[DATASET RECORDS — start]

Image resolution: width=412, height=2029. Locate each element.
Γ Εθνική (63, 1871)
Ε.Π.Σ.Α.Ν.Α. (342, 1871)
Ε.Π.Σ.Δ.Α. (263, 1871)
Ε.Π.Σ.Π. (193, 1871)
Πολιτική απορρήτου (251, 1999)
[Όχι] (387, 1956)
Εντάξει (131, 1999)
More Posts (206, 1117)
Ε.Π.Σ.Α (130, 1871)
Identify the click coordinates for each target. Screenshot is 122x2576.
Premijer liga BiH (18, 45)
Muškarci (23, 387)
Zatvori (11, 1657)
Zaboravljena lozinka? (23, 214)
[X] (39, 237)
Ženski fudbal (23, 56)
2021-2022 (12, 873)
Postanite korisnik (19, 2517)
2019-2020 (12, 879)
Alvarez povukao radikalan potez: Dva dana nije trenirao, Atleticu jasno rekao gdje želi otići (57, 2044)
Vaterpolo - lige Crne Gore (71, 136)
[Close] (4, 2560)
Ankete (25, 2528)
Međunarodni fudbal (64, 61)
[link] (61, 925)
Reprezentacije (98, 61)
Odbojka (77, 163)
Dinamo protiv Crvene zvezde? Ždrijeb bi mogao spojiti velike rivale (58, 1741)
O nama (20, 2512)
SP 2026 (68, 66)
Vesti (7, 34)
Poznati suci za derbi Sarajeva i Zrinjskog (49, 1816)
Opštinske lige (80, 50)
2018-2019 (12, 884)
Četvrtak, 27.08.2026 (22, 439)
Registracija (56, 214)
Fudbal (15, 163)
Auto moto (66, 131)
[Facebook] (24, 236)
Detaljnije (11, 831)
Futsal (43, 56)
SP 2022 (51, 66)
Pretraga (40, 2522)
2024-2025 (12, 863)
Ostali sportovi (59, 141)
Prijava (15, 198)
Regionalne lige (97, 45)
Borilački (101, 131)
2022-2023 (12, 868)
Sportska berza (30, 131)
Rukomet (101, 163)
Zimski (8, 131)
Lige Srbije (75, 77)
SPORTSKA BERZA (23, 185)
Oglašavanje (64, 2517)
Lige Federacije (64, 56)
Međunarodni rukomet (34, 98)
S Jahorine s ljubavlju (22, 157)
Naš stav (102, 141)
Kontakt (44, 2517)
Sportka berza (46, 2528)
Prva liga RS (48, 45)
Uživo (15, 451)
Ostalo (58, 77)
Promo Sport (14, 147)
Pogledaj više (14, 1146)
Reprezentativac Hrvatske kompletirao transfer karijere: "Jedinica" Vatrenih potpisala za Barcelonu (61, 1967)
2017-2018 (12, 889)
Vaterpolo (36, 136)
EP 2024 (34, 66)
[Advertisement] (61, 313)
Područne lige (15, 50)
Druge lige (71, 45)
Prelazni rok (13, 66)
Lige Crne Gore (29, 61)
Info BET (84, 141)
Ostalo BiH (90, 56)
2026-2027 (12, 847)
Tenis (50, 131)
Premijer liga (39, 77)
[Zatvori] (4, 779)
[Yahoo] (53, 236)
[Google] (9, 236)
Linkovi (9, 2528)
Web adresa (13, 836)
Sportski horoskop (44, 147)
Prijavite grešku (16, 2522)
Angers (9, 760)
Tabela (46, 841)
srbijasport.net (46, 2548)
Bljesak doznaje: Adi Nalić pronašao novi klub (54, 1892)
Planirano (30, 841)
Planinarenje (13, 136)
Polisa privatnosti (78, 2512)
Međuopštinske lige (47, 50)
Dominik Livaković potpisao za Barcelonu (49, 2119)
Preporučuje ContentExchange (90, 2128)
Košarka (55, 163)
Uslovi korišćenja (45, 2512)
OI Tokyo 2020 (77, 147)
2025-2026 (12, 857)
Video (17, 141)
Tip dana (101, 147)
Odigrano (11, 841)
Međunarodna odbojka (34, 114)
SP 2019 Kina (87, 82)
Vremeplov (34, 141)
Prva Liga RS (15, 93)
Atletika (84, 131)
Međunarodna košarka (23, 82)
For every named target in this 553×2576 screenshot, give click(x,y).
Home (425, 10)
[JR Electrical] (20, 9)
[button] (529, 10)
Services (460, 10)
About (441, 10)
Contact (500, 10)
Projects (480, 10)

[DATASET RECORDS — finish]

**PROBLEM**
In the entries above, find the line holding "Opštinske lige (80, 50)" and the line holding "Lige Srbije (75, 77)"; print both of them and every line between, exactly, and nothing else.

**EXPECTED ANSWER**
Opštinske lige (80, 50)
2018-2019 (12, 884)
Četvrtak, 27.08.2026 (22, 439)
Registracija (56, 214)
Fudbal (15, 163)
Auto moto (66, 131)
[Facebook] (24, 236)
Detaljnije (11, 831)
Futsal (43, 56)
SP 2022 (51, 66)
Pretraga (40, 2522)
2024-2025 (12, 863)
Ostali sportovi (59, 141)
Prijava (15, 198)
Regionalne lige (97, 45)
Borilački (101, 131)
2022-2023 (12, 868)
Sportska berza (30, 131)
Rukomet (101, 163)
Zimski (8, 131)
Lige Srbije (75, 77)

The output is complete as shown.